KARAKTERISTIK BISKUIT DARI TEPUNG KORO KRATOK (Phaseolus lunatus L.) TERMODIFIKASI DAN MOCAF (MODIFIED CASSAVA FLOUR)

Bayu Octavian Prasetya (Jurusan Teknologi Hasil Pertanian Universitas Jember)
Nurud Diniyah (Jurusan Teknologi Hasil Pertanian Universitas Jember)
Riska Rian Fauziah (Jurusan Teknologi Hasil Pertanian Universitas Jember)



Article Info

Publish Date
10 Mar 2020

Abstract

Tujuan penelitian ini untuk mengetahui karakteristik fisikokimia dan organoleptik biskuit terbaik yang disukai panelis.
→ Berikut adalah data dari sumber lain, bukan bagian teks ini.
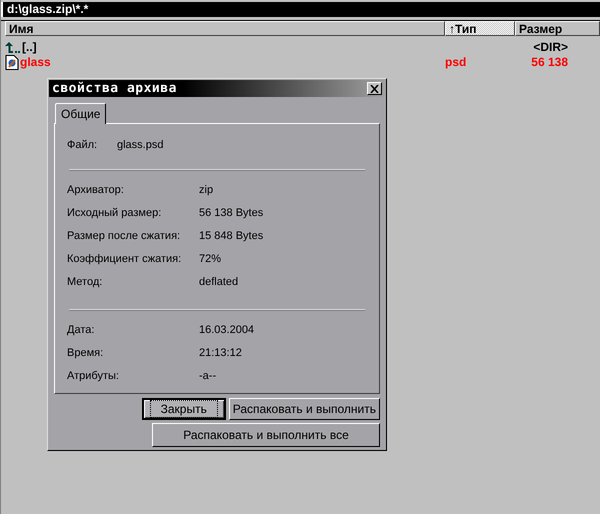 The height and width of the screenshot is (514, 600). What do you see at coordinates (94, 376) in the screenshot?
I see `property-label: Атрибуты:` at bounding box center [94, 376].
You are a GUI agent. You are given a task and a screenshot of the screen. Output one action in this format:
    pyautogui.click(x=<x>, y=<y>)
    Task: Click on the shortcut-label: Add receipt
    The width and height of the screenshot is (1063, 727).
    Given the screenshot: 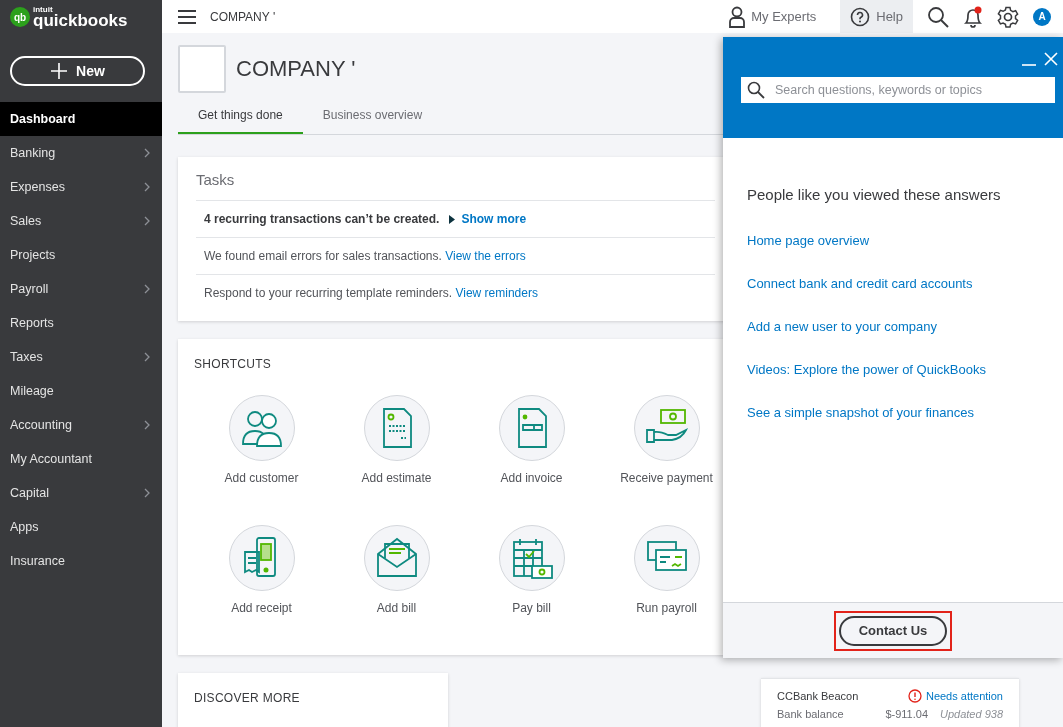 What is the action you would take?
    pyautogui.click(x=262, y=608)
    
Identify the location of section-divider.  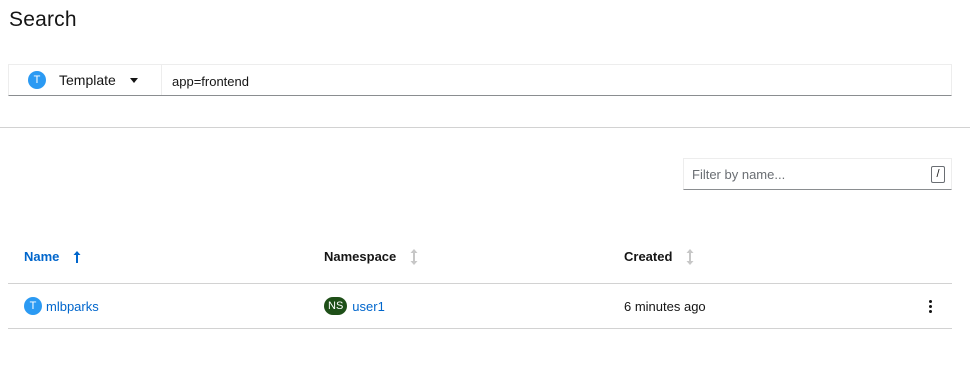
(485, 128).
Penelitian ini menggunakan rancangan acak lengkap (RAL) 6 perlakuan yaitu rasio tepung terigu, MOCAF dan tepung koro kratok termodifikasi P0 (kontrol, 100% terigu); P1 (25%:30%:45%); P2 (25%:25%:50%); P3 (25%:20%:55%); P4 (25%:15%:60%); P5 (25%:10%:65%) dan P6 (25%:5%:70%). Hasil dianalisis menggunakan SPSS versi 19. Hasil penelitian menunjukkan bahwa perlakuan terbaik dari formulasi dengan rasio penambahan tepung terigu, MOCAF dan tepung koro kratok termodifikasi (25%:25%:50%) dengan karakteristik warna (lightness) 60.10; tekstur 573g/0.5mm; kadar air 4.59%; abu 1.19%; protein 10.31%; lemak 17.33%; karbohidrat 66.58%; serat kasar 0.94%; kesukaan warna, aroma, rasa, tekstur dan kenampakan keseluruhan berturut-turut 3.48; 3.68; 3.84; 3.56; 3.68 (agak suka-suka).